When would have AGW become a concern? It was identified as a potential problem at least 100 years ago.

http://new.globalwarmingart.com/imag.../Arrhenius.pdf

Arrhenius’s paper (1896) is the first to quantify the contribution of carbon dioxide to the greenhouse effect (Sections I-IV) and to speculate about whether variations in the atmospheric concentration of carbon dioxide have contributed to long-term variations in climate (Section V). Throughout this paper, Arrhenius refers to carbon dioxide as “carbonic acid” in accordance with the convention at the time he was writing.

Contrary to some misunderstandings, Arrhenius does not explicitly suggest in this paper that the burning of fossil fuels will cause global warming, though it is clear that he is aware that fossil fuels are a potentially significant source of carbon dioxide (page 270), and he does explicitly suggest this outcome in later work.

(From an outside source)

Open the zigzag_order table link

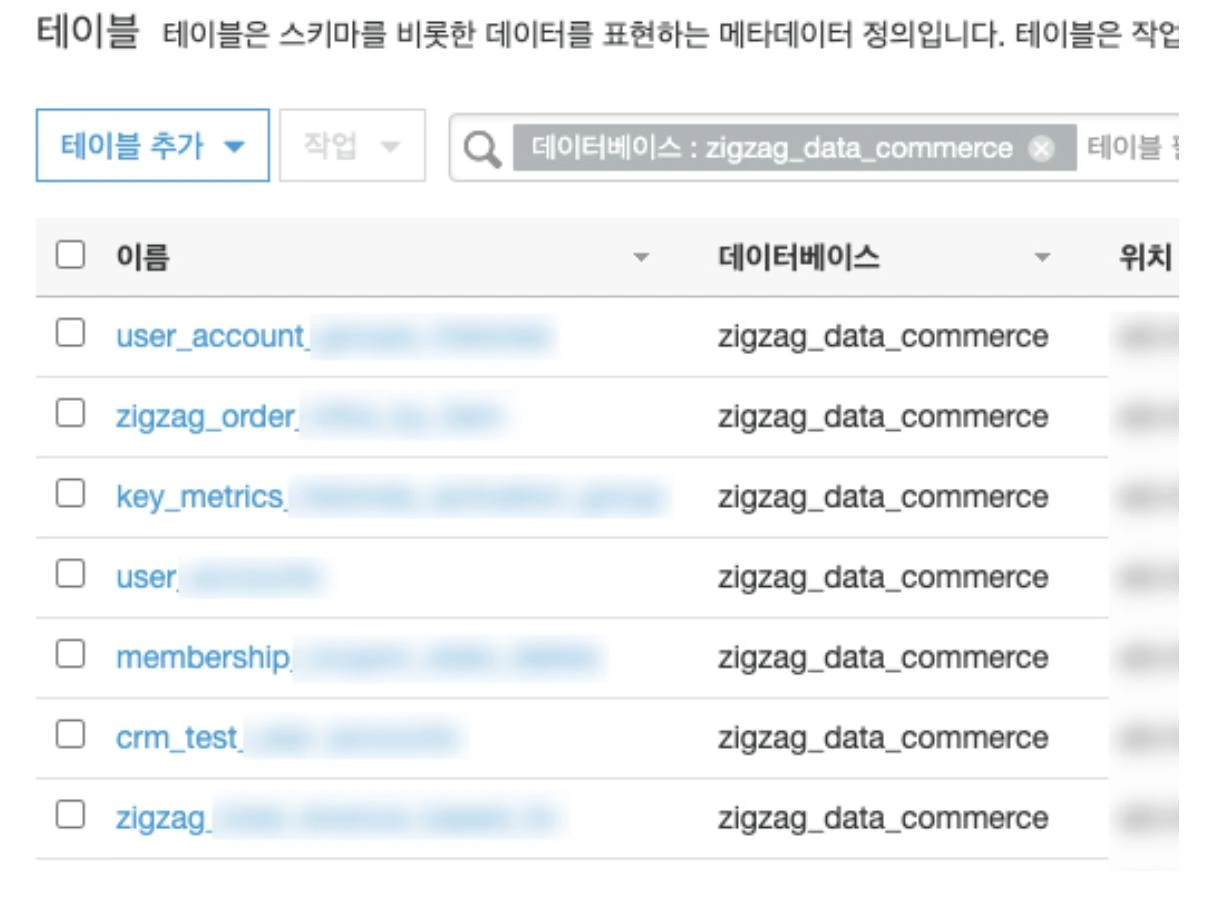(310, 417)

http://www.aip.org/history/climate/co2.htm#S1

I don't know when mad-made CO2 became a significant factor. The last link suggests:

As seen in hundreds of thousands of measurements analyzed by three independent groups, it began a steady rise in the 1970s. That was just when greenhouse gas levels reached a level high enough to be important:

Last edited by troutman; 04-02-2012 at 04:25 PM.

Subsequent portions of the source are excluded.